Project Euler Problem 31 Solution

Project Euler Problem 31 Solution

Coin Sums

by {BetaProjects} | Project Euler & HackerRank

Project Euler Problem 31 Statement

In England the currency is made up of pound, £, and pence, p, and there are eight coins in general circulation:

1p, 2p, 5p, 10p, 20p, 50p, £1 (100p) and £2 (200p).
It is possible to make £2 in the following way:

1×£1 + 1×50p + 2×20p + 1×5p + 1×2p + 3×1p
How many different ways can £2 be made using any number of coins?

Solution

Project Euler Problem 31 asks us to determine how many ways we can make £2 (200 pence) using any combination of British coins. The coins available are 1p, 2p, 5p, 10p, 20p, 50p, £1 (100p), and £2 (200p). The solution provided is an efficient way to solve this combinatorial problem using dynamic programming. Here's an in-depth breakdown of how it works:

Problem Restatement

The task is to count the number of distinct ways to form a target value (200 pence) using given coin denominations. Each coin can be used any number of times, including zero.

Solution Analysis

The Python solution leverages a concept called dynamic programming (DP), specifically a DP array that records the number of ways to form each possible sum up to the target. Here's how each part of the solution works:

Step 1: Define Target and Coins

target = 200
coins = [1, 2, 5, 10, 20, 50, 100, 200]

Step 2: Initialize Ways Array

ways = [1] + [0]*target

Step 3: Dynamic Programming Iteration Over Each Coin

for coin in coins:
    for i in range(coin, target + 1):
        ways[i] += ways[i - coin]

This section uses nested loops to build up the number of ways to form each value from 1 to target. Let's break down each part:

  1. Outer Loop (for coin in coins):
    • The outer loop iterates over each coin denomination in the coins list. For each coin, we update the ways array to reflect how many additional ways to achieve each sum are possible with this coin.
  2. Inner Loop (for i in range(coin, target + 1)):
    • For each coin, the inner loop iterates from coin to target. This range is chosen because we only need to consider sums that are at least as large as the coin's value (e.g., there's no way to form 5 pence with a 10p coin alone). target+1 is used to include target for consideration
  3. Dynamic Programming Update (ways[i] += ways[i - coin]):
    • For each i, ways[i] is updated by adding ways[i - coin].

AVAILABLE DATA
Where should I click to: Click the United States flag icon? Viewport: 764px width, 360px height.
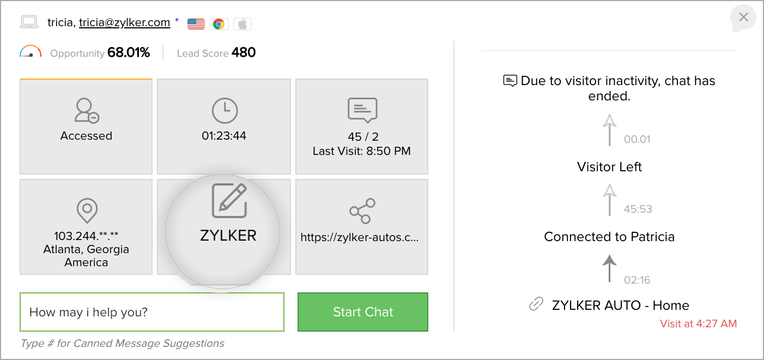(x=196, y=23)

REQUIRED TASK
Pick up the Project Euler coin sums walkthrough after its final sentence and carry on writing it in the same manner.

TASK RESPONSE
      Explanation: ways[i - coin] represents the number of ways to make the value i - coin using the available coins. By adding coin to any way of making i - coin, we obtain a way of making i. Therefore, ways[i] accumulates the count of ways to make i by considering the addition of the current coin denomination.
    • This update step ensures that each ways[i] contains the total number of distinct ways to achieve the sum target after considering all coins up to the current one.

Step 4: Output the Result

print("Ways to make change =", ways[target])
After both loops complete, ways[target] will contain the total number of ways to make 200 pence using the coins in coins. This value is printed as the solution.

Example Walkthrough

Let's go through a smaller example with a target of 5 and coins [1, 2, 5] to clarify how the solution works.

  1. Initialization:
    target = 5
    coins = [1, 2, 5]
    ways = [1, 0, 0, 0, 0, 0]
  2. Processing Coin 1: For each i from 1 to 5, add ways[i - 1] to ways[i]:
    i = 1: ways[1] += ways[0] → ways = [1, 1, 0, 0, 0, 0]
    i = 2: ways[2] += ways[1] → ways = [1, 1, 1, 0, 0, 0]
    i = 3: ways[3] += ways[2] → ways = [1, 1, 1, 1, 0, 0]
    i = 4: ways[4] += ways[3] → ways = [1, 1, 1, 1, 1, 0]
    i = 5: ways[5] += ways[4] → ways = [1, 1, 1, 1, 1, 1]
  3. Processing Coin 2: For each i from 2 to 5, add ways[i - 2] to ways[i]:
    i = 2: ways[2] += ways[0] → ways = [1, 1, 2, 1, 1, 1]
    i = 3: ways[3] += ways[1] → ways = [1, 1, 2, 2, 1, 1]
    i = 4: ways[4] += ways[2] → ways = [1, 1, 2, 2, 3, 1]
    i = 5: ways[5] += ways[3] → ways = [1, 1, 2, 2, 3, 3]
  4. Processing Coin 5: For each i from 5 to 5, add ways[i - 5] to ways[i]:
    i = 5: ways[5] += ways[0] → ways = [1, 1, 2, 2, 3, 4]
    The final value of ways[5] is 4, which means there are four ways to make 5 pence with coins [1, 2, 5]

Complexity and Efficiency

This solution has a time complexity of O(n×m), where n is the target amount and m is the number of coin denominations. This is efficient for problems of this type because each value up to target is computed only once for each coin.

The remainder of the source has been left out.